__ASSIGNMENT__
Below is a block of entries; repeat exactly the lines starting at the line that contains "Screen dimensions: 464x633" and ending at the line that contains "Select the Flowers", both included.

__RECORDS FOR THE TASK__

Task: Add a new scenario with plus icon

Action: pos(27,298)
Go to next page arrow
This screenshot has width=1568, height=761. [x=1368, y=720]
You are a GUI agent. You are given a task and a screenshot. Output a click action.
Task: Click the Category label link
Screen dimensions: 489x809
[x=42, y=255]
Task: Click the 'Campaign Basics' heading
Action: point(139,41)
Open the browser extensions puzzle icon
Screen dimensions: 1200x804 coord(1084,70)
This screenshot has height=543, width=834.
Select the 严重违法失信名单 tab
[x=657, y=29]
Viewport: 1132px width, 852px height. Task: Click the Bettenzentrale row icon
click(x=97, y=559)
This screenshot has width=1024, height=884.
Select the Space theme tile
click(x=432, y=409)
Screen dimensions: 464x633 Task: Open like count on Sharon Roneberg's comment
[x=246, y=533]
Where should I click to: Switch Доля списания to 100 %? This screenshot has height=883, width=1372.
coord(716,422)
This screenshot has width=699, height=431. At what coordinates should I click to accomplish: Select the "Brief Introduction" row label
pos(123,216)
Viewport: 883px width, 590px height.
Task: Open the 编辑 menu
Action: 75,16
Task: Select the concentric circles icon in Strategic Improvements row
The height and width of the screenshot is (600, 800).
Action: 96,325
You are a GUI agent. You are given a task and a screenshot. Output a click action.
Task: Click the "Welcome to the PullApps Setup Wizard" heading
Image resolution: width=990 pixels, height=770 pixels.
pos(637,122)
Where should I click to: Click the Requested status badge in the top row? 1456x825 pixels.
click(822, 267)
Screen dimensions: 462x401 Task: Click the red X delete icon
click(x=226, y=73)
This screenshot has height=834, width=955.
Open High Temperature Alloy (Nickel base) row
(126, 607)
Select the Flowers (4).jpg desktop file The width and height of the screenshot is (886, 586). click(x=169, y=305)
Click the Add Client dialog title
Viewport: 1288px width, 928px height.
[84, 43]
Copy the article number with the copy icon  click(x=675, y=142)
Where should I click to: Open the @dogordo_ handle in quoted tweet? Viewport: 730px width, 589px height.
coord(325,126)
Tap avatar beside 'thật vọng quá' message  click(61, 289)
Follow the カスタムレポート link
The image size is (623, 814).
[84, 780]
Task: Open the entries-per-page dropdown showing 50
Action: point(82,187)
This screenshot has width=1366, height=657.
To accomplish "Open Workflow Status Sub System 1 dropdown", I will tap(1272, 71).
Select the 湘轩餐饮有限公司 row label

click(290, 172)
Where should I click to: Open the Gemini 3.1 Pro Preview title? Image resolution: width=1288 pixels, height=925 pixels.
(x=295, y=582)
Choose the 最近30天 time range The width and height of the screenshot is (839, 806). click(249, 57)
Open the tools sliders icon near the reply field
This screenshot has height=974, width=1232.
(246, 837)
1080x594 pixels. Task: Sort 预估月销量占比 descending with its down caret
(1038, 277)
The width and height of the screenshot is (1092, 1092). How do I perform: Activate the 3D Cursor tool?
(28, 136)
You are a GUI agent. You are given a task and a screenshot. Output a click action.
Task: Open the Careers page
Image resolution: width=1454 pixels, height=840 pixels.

__FINISHED TASK__
Screen dimensions: 464x633 Task: Open like count on Sharon Roneberg's comment
[x=246, y=533]
Where should I click to: Switch Доля списания to 100 %? This screenshot has height=883, width=1372.
coord(716,422)
This screenshot has width=699, height=431. At what coordinates should I click to accomplish: Select the "Brief Introduction" row label
pos(123,216)
Viewport: 883px width, 590px height.
Task: Open the 编辑 menu
Action: 75,16
Task: Select the concentric circles icon in Strategic Improvements row
The height and width of the screenshot is (600, 800).
Action: 96,325
You are a GUI agent. You are given a task and a screenshot. Output a click action.
Task: Click the "Welcome to the PullApps Setup Wizard" heading
Image resolution: width=990 pixels, height=770 pixels.
pos(637,122)
Where should I click to: Click the Requested status badge in the top row? 1456x825 pixels.
click(822, 267)
Screen dimensions: 462x401 Task: Click the red X delete icon
click(x=226, y=73)
This screenshot has height=834, width=955.
Open High Temperature Alloy (Nickel base) row
(126, 607)
Select the Flowers (4).jpg desktop file The width and height of the screenshot is (886, 586). click(x=169, y=305)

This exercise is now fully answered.